Airline Pilots and Gamma Radiation

According to this National Geographic articlethere isn’t much risk to an individual occasionally flying as a result of gamma ray radiation, but do airline pilots have an above average incidence of cancer, or any other maladies, as a result of almost daily bombardment by gamma rays? You would expect to see some ill effects, wouldn’t you?

They have run the experiment and collated results.
The incidence rate of cancers did not show any connection.

The nuclear radiation for air travel is below damaging threshold and the body is able to repair the damage , or if there is any its only slight.

Given only two types of cancer were only slightly increased, they felt there was more practical reasons for those - skin cancer comes from the bookish northern types going out in the sun, and the prostate cancer also from lifestyle influence…
http://www.cancerresearchuk.org/cancer-help/about-cancer/cancer-questions/airline-staff-and-cancer

Radiation dose for a high flying jet is measured at 6 uSv per hour , which is tiny in terms of health risk.

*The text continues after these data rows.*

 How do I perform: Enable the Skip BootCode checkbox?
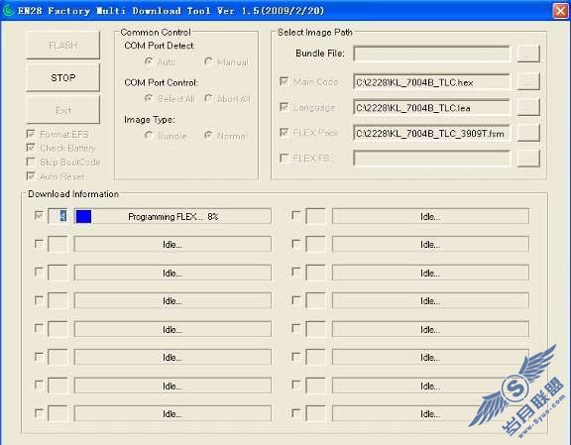(31, 162)
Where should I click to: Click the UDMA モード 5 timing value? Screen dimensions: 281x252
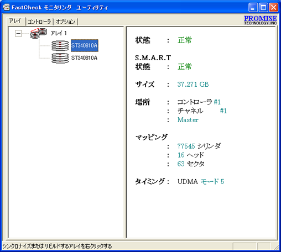pyautogui.click(x=201, y=182)
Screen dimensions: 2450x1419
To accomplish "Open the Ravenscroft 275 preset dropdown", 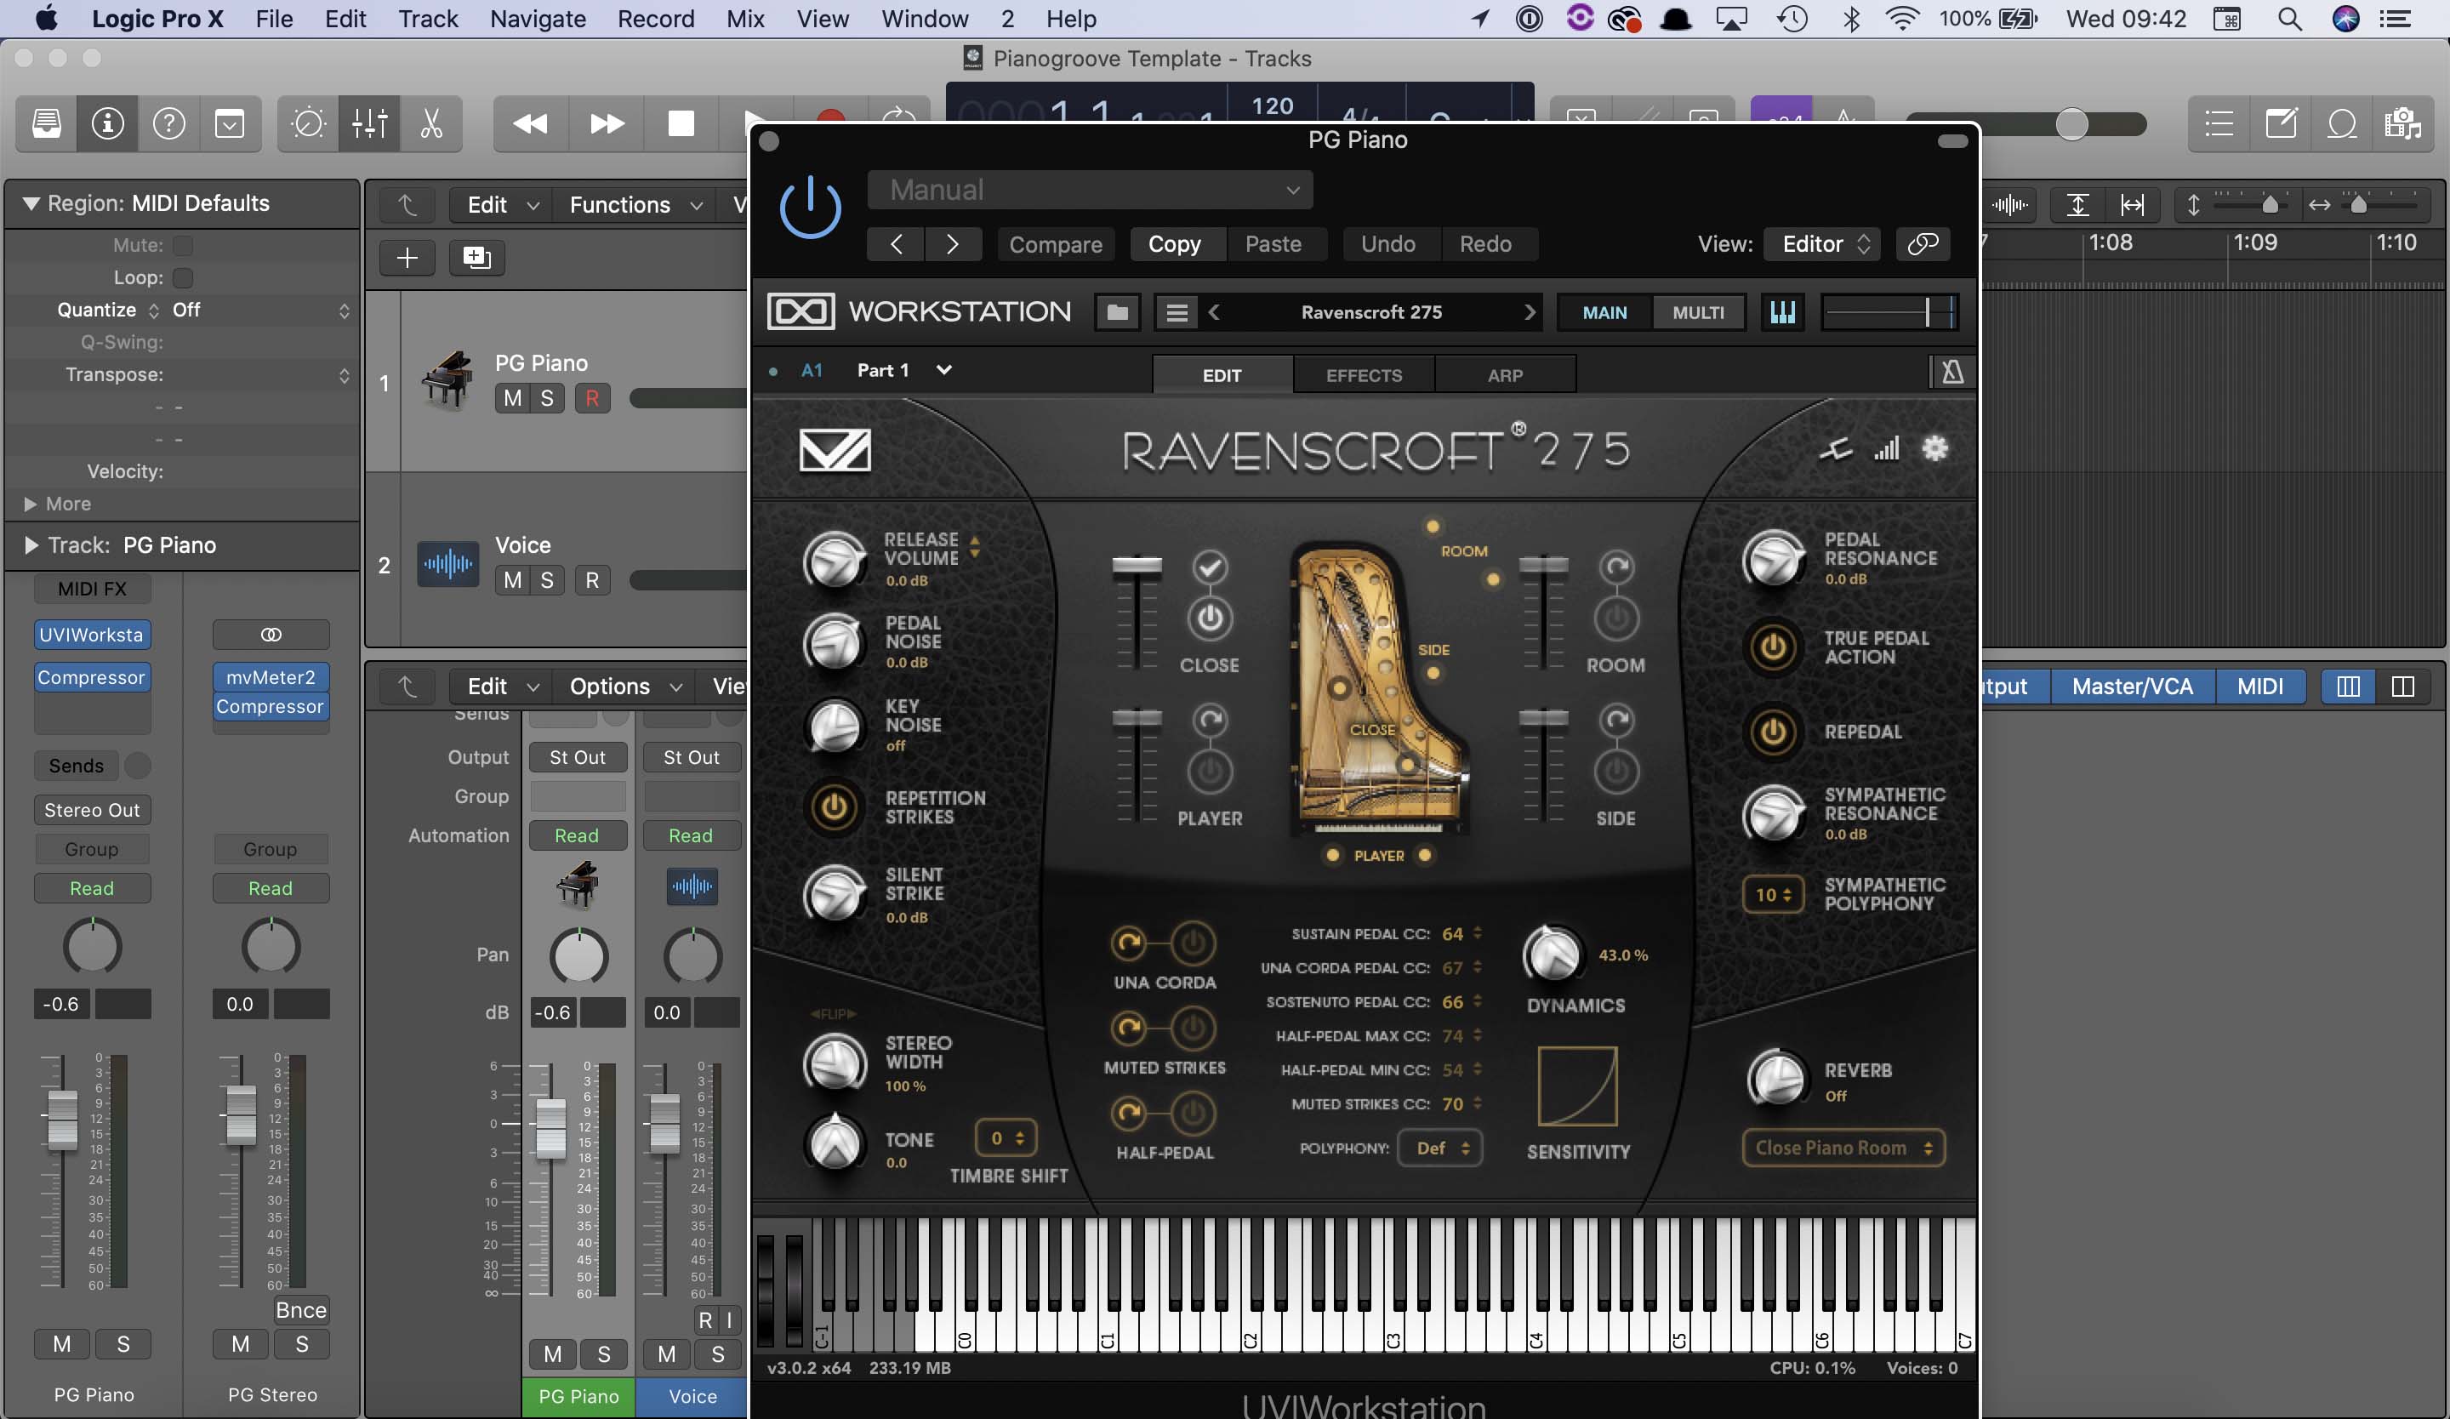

Its only 10 times higher (for someone who is flying 12 hours each and every day) , than background.

1 Siervert (when exposed to it all in a short time… ) causes a 5% risk of cancer.

There’s been more concern in recent years due to the increasing number of transpolar flights. Evidently there is more cosmic radiation in this area than near the equator, something to do with the thinner magnetosphere (exposure is even higher during periods of elevated solar flare activity). According to NYT, someone taking five round trips between NY and Hong Kong could receive more than the maximum recommended annual exposure. This would be true for pilots, cabin crew, and passengers.

You sure about that? On the famous XKCD radiation chart, “1 Sievert” is somewhere between "dose causing symptoms of radiation poisoning if received in a short time (400 mSv) and “Severe radiation poisoning, in some cases fatal (2 Sv).” Maybe you meant 0.1 Sv?

Depends what you mean by “a short time”.

The limits for astronauts (as dose to the skin) are 150 rem (1.5 Sv) in 30 days, 300 rem (3 Sv) in a year, and 600 rem (6 Sv) in a whole career.

That same page gives the typical annual exposure for airline flight crew as 200 mrem (0.002 Sv).

A quick drive-by note regarding the OP:

The radiation at commerical airline altitudes is mostly hadronic in nature, particularly protons and neutrons. Only a small fraction is in the form of gamma rays.